Hagel remembers that he cast his ballot for Richard M. Nixon – who later wrote Trump a 1987 letter encouraging him to run for office.
Retired Air Force Gen. Michael Hayden, who led both the Central Intelligence Agency and National Security Agency, tweeted that he voted by mail for 40 years.
I did it for 40 years.
— Gen Michael Hayden (@GenMhayden) April 8, 2020
Moreover, the president himself acknowledged on Tuesday that he had voted by mail in last month’s Florida primary election. He argued he was allowed to vote absentee because he was out of the state.
“No, I think that mail-in voting is a terrible thing,” the president told reporters during a White House news conference. “I think if you vote, you should go.”
Trump: "Mail-in voting is horrible. It's corrupt."
Reporter: "But you voted by mail in Florida's election last month, didn't you?"
Trump: "Sure, I can vote by mail through the –"
Reporter: "So how do you reconcile that?"
Trump: "Because I'm allowed to." pic.twitter.com/NAOi5NCa6S
— The Hill (@thehill) April 7, 2020
But Retired Army Gen.
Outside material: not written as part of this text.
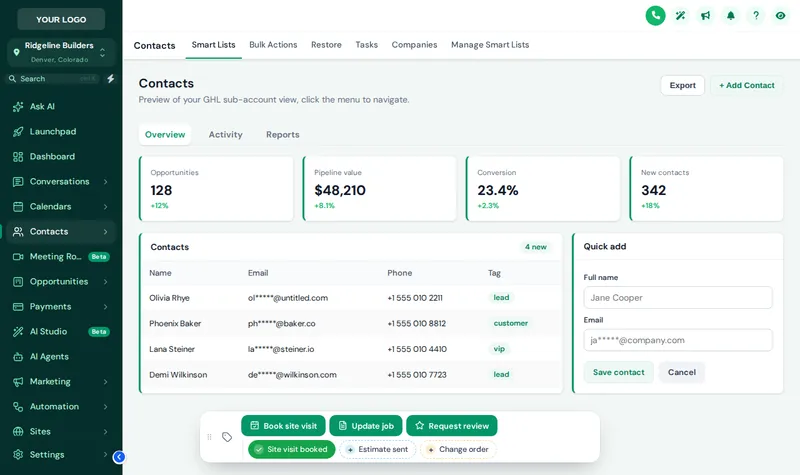800x475 pixels.
Task: Click the tag icon in floating toolbar
Action: pos(227,437)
Barry McCaffrey pointed out that states rely on volunteer poll workers for in-person voting, and these volunteers tend to be elderly – exactly the demographic that is most at risk of getting the coronavirus.
Meanwhile, states can check for voter fraud by seeing if hundreds of people with the exact same home address are trying to cast separate ballots, McCaffrey told Task & Purpose on Wednesday.
“Obviously, the armed forces deserve to vote and we routinely in every state get absentee ballots,” McCaffrey said.
“So the hypocrisy of the president’s position is utterly mind-boggling. It’s like Bizarro Land to stand up there and say: I’m voting by mail from the White House; I’m too important to risk my health to go to Florida.”